*Problem to solve*. Identify, in the records below, every line where the string "card" appears, and copy each such line.

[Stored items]
#####

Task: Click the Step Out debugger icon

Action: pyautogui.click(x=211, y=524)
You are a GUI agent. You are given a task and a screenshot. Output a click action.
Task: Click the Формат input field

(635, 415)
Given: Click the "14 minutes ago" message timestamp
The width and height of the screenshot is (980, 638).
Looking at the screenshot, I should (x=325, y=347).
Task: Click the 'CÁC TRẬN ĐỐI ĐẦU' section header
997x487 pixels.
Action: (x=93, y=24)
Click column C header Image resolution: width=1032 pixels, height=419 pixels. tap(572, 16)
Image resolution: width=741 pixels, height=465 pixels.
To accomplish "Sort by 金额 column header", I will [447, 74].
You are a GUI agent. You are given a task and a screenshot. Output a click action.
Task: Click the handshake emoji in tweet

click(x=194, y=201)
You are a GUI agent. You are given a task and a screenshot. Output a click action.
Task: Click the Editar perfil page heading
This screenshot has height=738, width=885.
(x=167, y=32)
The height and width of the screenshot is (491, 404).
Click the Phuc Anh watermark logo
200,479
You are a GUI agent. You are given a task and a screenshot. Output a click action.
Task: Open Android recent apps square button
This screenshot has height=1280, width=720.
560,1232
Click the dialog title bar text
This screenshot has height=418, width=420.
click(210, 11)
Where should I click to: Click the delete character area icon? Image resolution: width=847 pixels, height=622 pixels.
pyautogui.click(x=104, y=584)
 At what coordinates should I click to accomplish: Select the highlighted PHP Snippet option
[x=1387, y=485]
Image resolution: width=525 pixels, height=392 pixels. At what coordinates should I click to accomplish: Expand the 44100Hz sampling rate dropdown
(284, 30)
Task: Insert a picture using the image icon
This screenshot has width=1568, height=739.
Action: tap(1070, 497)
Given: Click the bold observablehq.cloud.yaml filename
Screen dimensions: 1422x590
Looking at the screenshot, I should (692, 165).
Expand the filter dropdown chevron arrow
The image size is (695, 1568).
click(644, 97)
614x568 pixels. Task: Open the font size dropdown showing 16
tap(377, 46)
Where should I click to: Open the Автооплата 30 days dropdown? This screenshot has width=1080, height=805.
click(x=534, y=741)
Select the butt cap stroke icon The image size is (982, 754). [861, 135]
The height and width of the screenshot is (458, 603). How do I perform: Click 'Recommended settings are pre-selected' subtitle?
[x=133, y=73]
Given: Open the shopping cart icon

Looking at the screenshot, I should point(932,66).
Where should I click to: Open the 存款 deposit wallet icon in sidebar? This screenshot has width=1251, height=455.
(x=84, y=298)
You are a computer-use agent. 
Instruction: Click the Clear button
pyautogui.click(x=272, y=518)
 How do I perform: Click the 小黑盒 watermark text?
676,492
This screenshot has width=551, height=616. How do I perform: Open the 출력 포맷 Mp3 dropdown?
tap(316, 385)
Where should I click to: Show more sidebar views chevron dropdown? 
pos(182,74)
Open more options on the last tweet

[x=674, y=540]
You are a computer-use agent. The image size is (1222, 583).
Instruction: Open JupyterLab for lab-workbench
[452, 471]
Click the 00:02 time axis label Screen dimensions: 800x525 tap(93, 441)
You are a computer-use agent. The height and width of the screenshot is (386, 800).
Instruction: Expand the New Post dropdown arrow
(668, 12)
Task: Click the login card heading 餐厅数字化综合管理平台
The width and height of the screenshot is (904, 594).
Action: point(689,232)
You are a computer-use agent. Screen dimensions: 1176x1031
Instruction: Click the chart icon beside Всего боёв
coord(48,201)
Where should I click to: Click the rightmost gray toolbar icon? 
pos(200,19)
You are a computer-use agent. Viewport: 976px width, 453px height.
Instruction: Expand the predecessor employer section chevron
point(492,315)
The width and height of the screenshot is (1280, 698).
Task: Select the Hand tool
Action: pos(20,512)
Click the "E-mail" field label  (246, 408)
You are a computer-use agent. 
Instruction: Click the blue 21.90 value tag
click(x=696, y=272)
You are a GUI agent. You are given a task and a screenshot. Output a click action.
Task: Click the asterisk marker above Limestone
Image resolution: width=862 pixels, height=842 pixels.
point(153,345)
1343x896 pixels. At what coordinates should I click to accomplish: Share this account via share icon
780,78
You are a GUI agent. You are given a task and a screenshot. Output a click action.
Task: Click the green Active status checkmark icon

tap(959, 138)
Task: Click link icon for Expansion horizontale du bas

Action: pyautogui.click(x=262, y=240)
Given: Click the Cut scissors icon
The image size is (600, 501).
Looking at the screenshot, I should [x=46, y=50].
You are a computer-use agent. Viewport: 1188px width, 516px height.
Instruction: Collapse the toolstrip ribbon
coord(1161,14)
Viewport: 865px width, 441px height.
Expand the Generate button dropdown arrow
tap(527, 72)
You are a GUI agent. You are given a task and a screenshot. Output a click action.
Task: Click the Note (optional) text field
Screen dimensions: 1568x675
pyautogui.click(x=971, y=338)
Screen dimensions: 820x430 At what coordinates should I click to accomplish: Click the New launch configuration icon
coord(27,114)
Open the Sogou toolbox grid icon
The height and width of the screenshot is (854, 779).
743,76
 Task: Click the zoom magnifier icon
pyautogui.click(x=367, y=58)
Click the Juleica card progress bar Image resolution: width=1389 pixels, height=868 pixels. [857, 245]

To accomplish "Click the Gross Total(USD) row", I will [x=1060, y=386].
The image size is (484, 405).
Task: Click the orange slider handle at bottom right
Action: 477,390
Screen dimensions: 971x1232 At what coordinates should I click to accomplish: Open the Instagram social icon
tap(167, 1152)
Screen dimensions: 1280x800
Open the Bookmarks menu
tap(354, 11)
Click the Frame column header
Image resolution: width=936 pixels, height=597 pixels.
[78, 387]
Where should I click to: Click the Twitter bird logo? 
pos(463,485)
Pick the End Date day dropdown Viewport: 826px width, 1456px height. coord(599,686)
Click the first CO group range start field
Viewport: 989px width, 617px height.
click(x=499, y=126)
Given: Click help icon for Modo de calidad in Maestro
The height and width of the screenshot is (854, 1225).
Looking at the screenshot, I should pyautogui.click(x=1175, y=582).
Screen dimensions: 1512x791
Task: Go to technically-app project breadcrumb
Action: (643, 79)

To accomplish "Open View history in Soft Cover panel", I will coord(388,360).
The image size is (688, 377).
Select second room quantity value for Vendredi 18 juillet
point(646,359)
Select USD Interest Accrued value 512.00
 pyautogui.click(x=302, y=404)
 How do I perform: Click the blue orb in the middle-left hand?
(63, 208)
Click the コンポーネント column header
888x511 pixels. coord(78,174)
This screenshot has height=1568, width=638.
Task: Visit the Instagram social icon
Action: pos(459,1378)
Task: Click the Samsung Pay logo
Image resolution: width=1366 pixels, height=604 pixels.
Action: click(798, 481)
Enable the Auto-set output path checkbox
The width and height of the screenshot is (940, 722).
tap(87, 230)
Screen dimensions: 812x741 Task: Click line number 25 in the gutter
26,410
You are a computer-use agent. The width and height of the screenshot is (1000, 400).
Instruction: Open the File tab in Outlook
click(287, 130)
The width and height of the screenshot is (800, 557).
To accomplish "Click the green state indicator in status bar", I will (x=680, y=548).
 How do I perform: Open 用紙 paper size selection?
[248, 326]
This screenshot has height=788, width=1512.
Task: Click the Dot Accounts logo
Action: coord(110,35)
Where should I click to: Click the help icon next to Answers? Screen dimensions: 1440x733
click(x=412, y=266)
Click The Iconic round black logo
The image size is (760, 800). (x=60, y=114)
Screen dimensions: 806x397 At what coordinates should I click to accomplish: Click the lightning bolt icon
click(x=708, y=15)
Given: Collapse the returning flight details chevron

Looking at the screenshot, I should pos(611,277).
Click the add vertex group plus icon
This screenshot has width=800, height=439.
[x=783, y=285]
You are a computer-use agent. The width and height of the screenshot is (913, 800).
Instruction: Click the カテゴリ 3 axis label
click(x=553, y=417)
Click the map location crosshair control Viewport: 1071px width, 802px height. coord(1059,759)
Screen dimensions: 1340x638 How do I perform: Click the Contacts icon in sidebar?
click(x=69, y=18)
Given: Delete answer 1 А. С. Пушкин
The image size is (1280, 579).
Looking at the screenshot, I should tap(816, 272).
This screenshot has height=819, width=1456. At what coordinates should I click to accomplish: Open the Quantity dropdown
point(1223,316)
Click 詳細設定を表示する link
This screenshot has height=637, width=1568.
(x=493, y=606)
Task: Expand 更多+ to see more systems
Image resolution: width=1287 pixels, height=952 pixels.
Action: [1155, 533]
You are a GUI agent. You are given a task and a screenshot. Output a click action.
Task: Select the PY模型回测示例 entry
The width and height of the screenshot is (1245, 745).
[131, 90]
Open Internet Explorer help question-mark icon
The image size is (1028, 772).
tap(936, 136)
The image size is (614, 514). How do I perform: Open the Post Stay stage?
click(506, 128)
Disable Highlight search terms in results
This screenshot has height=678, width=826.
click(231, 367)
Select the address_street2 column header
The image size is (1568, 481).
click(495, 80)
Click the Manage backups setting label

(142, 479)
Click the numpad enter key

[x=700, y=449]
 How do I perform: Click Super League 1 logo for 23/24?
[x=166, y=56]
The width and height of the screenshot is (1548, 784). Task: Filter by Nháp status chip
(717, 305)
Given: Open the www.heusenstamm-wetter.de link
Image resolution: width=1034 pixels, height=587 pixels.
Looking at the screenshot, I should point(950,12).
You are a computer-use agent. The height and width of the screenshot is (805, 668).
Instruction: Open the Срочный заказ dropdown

#####

*Task response*.
Task: Click the login card heading 餐厅数字化综合管理平台
Click the Juleica card progress bar Image resolution: width=1389 pixels, height=868 pixels. [857, 245]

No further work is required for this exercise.